Work instruction: Scan the entries below for the word "computer" and copy every line in which it occurs.

==== Given entries

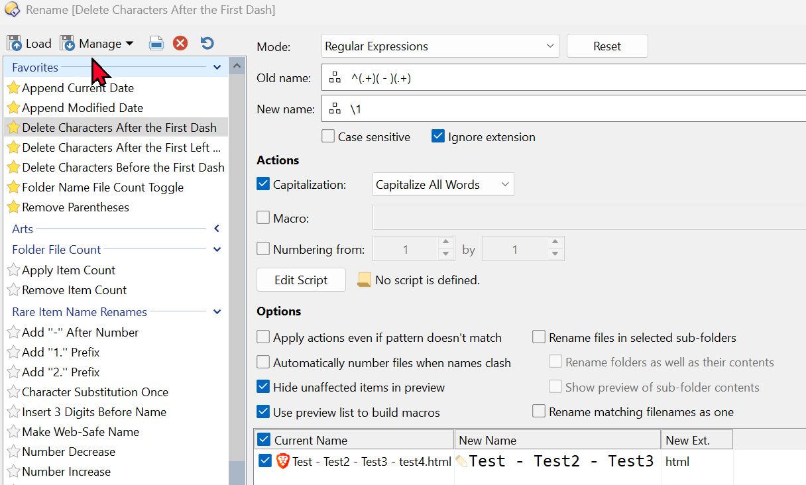Click the red delete preset icon

(x=180, y=44)
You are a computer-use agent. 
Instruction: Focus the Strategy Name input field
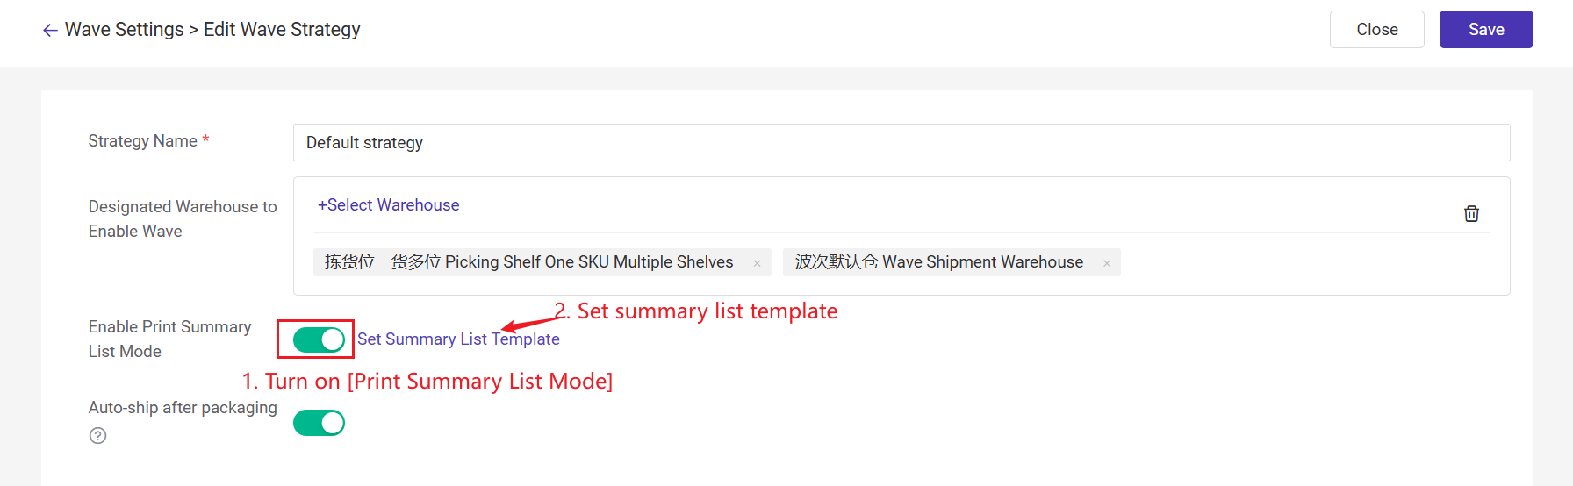[x=901, y=143]
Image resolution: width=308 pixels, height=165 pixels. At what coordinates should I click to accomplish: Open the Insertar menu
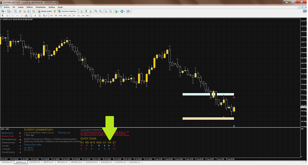(21, 7)
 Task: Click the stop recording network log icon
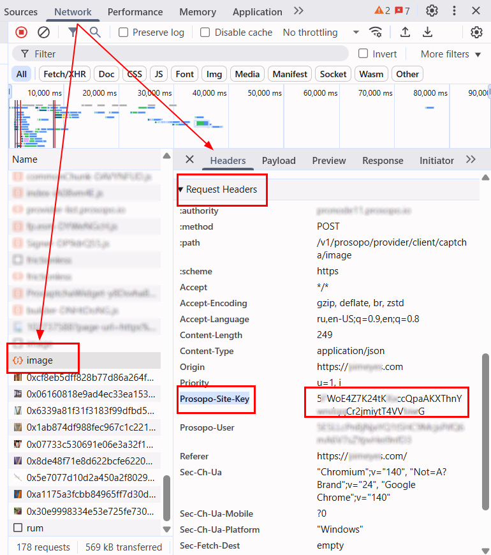pyautogui.click(x=22, y=33)
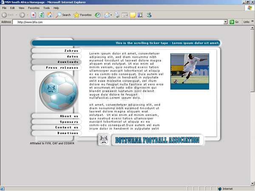Refresh the page with the Refresh icon
255x191 pixels.
coord(42,15)
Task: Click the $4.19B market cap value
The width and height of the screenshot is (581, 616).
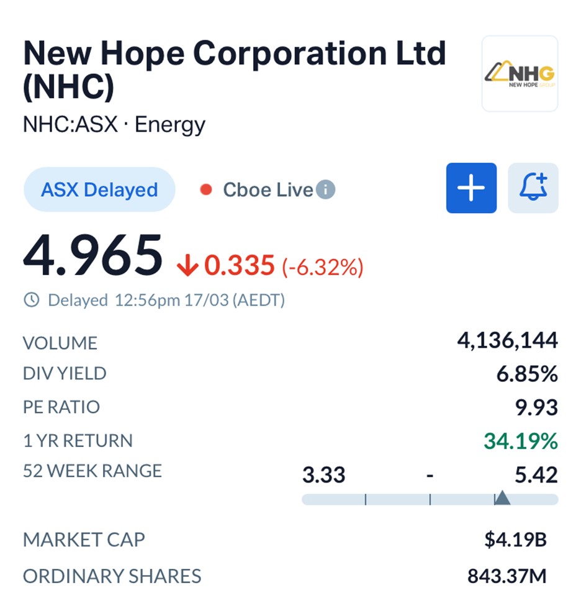Action: pos(515,540)
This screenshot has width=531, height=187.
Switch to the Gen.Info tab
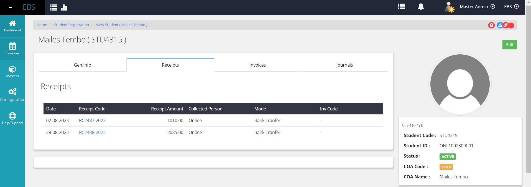[x=82, y=65]
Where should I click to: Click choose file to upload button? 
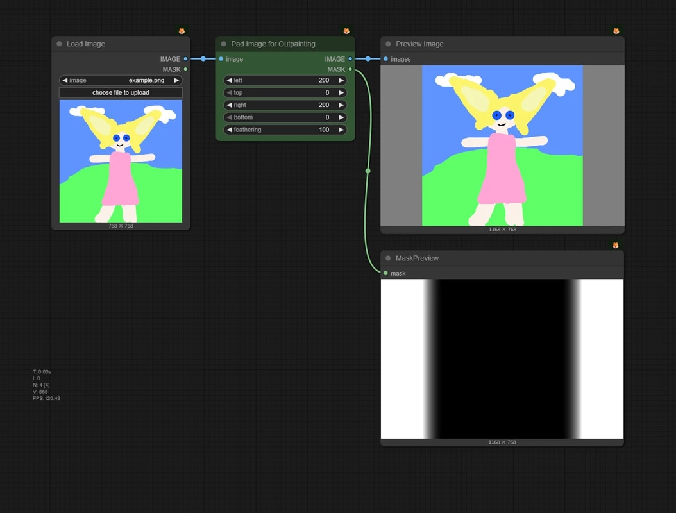point(121,93)
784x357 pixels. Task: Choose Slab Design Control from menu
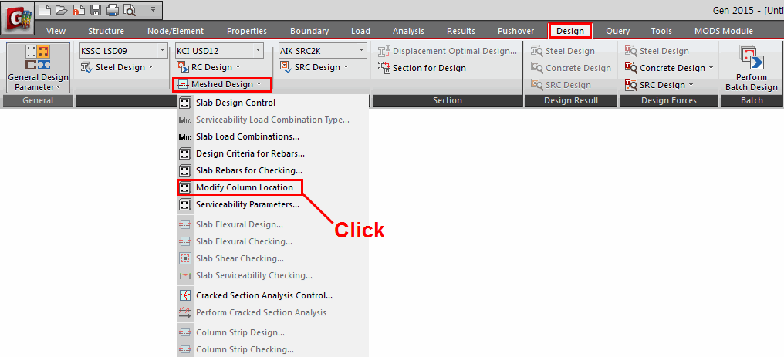[235, 103]
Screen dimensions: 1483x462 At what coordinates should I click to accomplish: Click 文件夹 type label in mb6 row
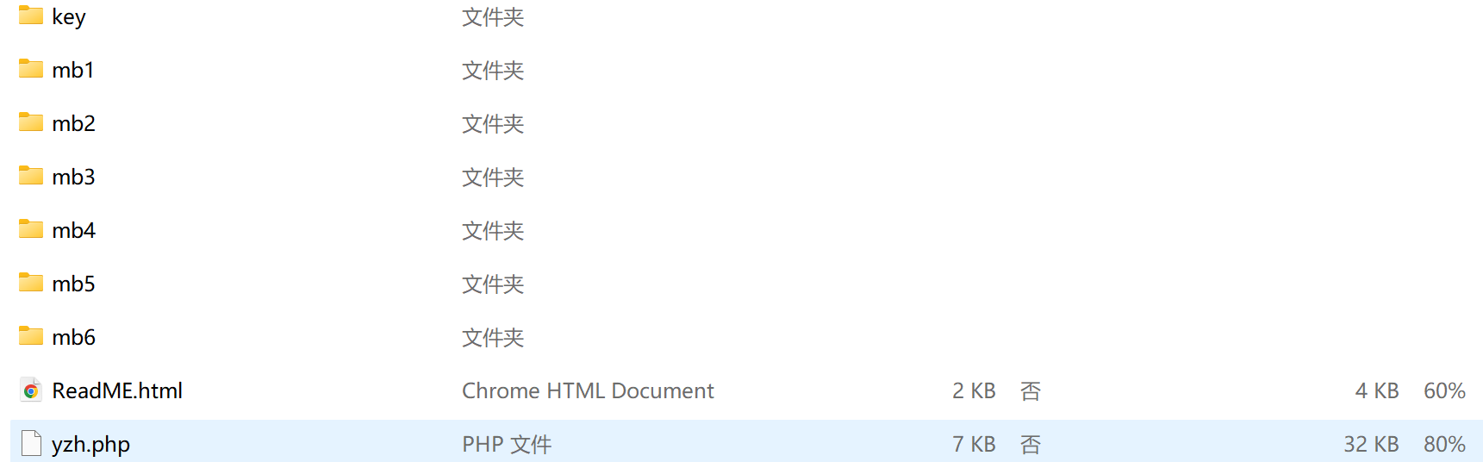click(x=493, y=337)
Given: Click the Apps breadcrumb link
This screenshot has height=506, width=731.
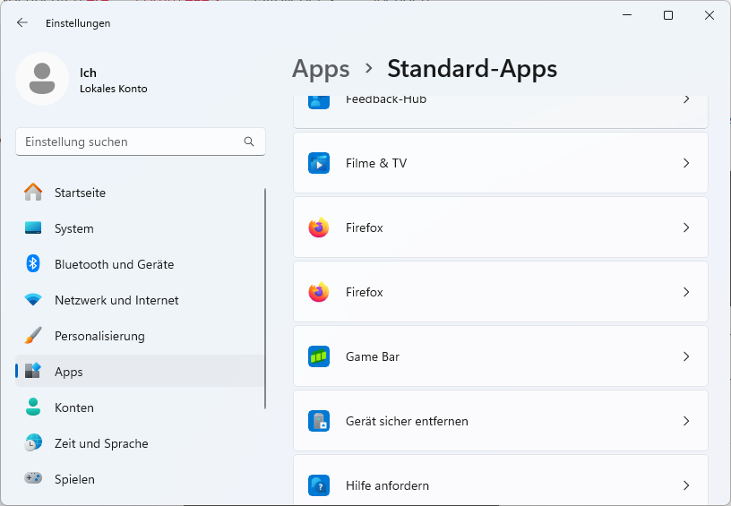Looking at the screenshot, I should point(321,68).
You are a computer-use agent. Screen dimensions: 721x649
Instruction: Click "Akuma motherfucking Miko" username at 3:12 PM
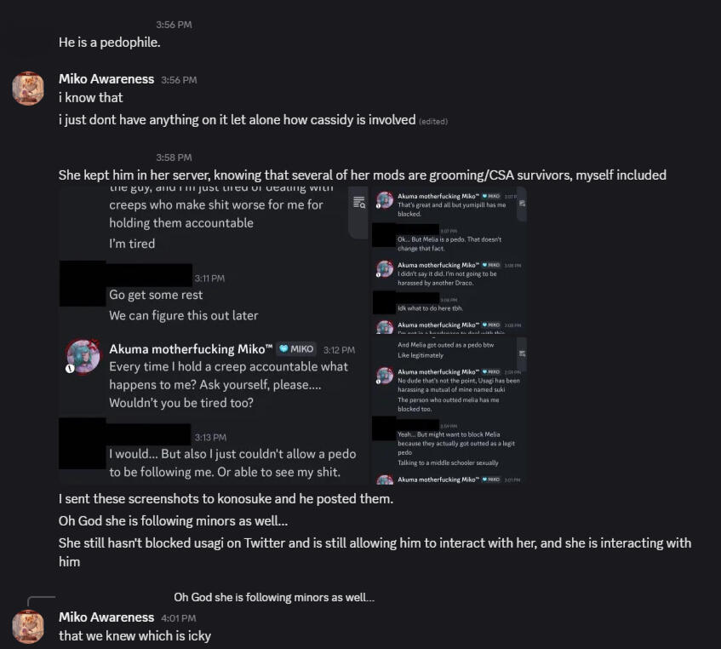[x=191, y=349]
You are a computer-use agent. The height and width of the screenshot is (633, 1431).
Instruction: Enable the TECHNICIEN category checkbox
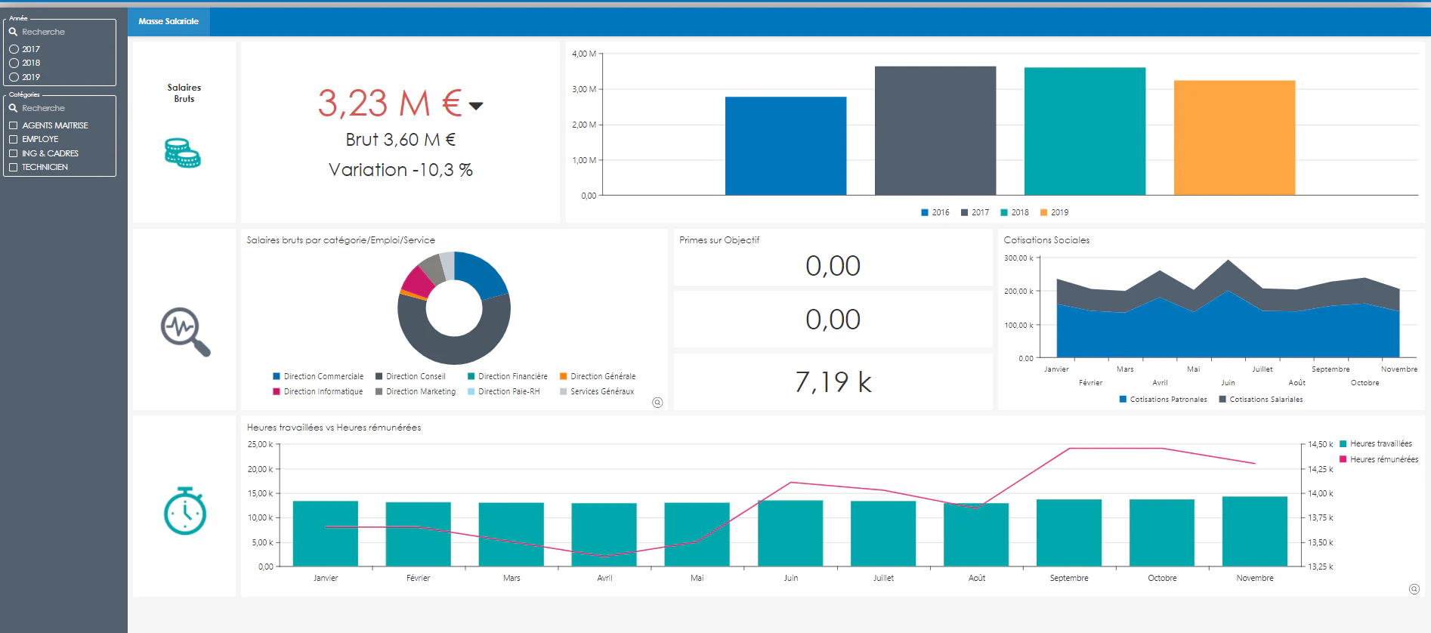[x=13, y=167]
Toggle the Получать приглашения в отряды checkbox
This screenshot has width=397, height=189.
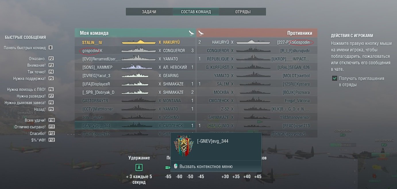tap(334, 78)
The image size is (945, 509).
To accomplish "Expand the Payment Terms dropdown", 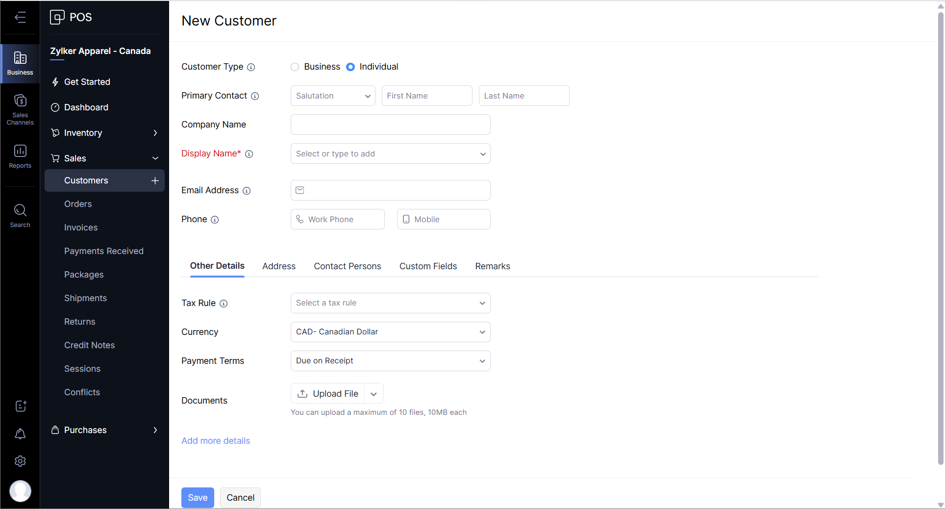I will [390, 361].
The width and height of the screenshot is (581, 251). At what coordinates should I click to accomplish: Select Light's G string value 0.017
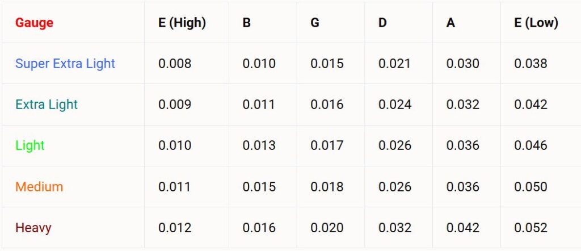327,145
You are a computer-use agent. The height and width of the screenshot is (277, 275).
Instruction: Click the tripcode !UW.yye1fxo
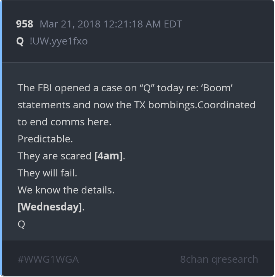(x=58, y=41)
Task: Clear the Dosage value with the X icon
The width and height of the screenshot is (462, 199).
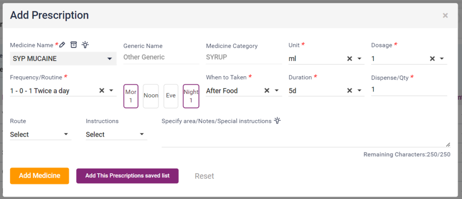Action: click(432, 59)
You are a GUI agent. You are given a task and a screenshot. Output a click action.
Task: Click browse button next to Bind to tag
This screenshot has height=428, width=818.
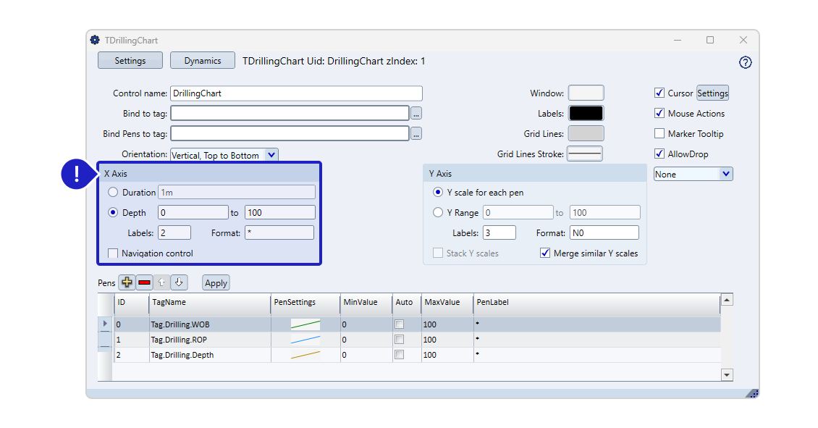[416, 114]
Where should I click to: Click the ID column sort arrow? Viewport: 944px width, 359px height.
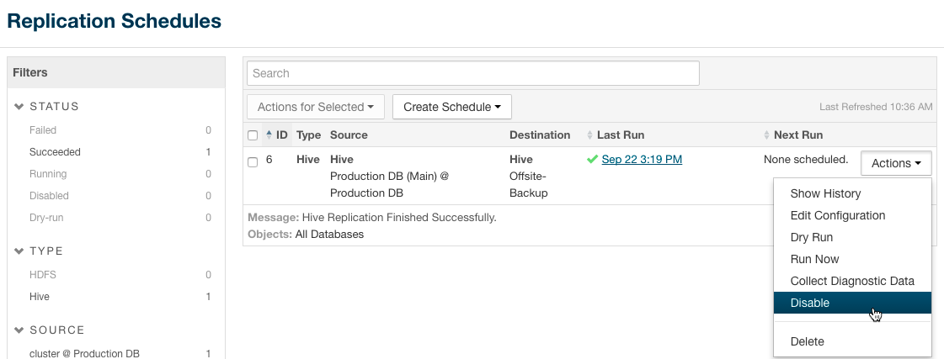pyautogui.click(x=269, y=135)
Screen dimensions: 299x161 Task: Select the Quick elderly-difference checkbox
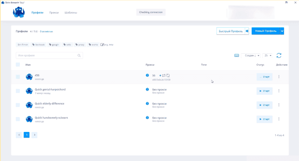click(18, 105)
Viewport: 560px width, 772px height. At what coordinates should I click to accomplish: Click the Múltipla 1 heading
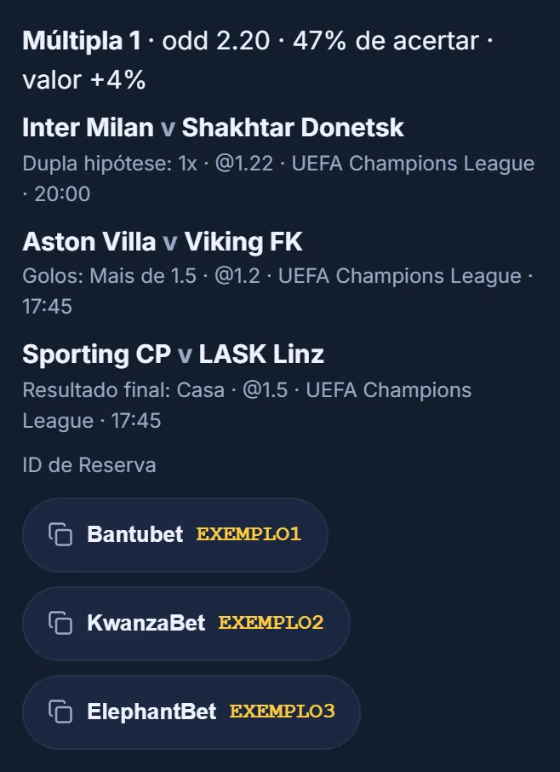82,40
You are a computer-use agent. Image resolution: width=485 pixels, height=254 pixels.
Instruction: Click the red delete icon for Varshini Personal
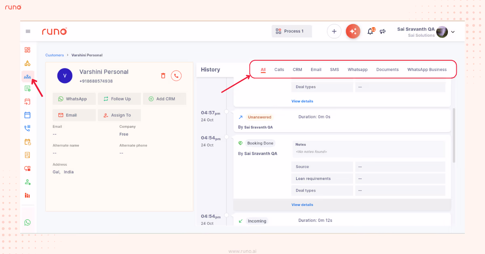[163, 76]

========

Response area:
You are a computer-use agent. 
You are a computer-use agent. Screen dimensions: 721x649
You are a computer-use agent. The height and width of the screenshot is (633, 1431).
You are a computer-use agent. The height and width of the screenshot is (277, 275).
You are a computer-use agent. Image resolution: width=485 pixels, height=254 pixels.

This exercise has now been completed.